OK, so I have been struggling to clone a 2 kb insert into a 9 kb vector.
Briefly, the steps that I did are as follows:
- insert: amplify using a Hi-Fi Taq from a vector, A-tailed using standard Taq, run PCR product on gel, extract from gel (promega SV wizard), T-A cloned into pCR2.1 TOPO, transform into TOP10, harvest plasmid, digest with EcoRI-HF, cut insert from gel, gel extraction, run on gel & Nanodrop, used for ligation
- vector: cut using EcoRI-HF (then deactivate the enzyme), Nanodrop & run few microlitre on gel to check (there was only one band, so digestion seems complete), Antarctic phosphatase treatment 15 min at 37oC deactivate 70oC 5 min, used for ligation
- ligation: I used a molar ratio of 3:1 for insert:vector. I used 3 femtomole (fmol) of insert and 1 fmol of vector in 20 microlitre reaction. Incubation 2 hrs at room temperature. Run on gel the following (lane order): pre-ligation mixture, post-ligation mixture, vector re-ligation (no insert, no phosphatase treatment), uncut vector. I attached the gel image.

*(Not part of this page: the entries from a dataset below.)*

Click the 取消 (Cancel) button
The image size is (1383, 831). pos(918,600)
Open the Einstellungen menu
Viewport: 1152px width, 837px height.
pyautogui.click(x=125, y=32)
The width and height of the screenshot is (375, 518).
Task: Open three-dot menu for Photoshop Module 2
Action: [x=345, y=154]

Some possible culprits that I suspect:
1. the concentration of insert was actually very low after gel extraction, around 5 ng/microlitre, but if I run on gel around 10 microlitre the band was clear. However, in ligation mixture I put 15 microlitre of insert to achieve the molarity that I needed. This might be not ideal. Should I concentrate it first using ethanol precipitation or phenol-chloroform?
2. I did not see the ligation product in gel (see attached image). At least I should be able to see the insert band or the vector, but it seems that the DNA is disappearing? I did this gel couple of times from different batch of ligation reaction and always get similar results.
The competent cells are OK, it's still new from Invitrogen and tested using other vectors it's working.
What have I done wrong or have I missed something? I need help! Really appreciate your comments and inputs on this.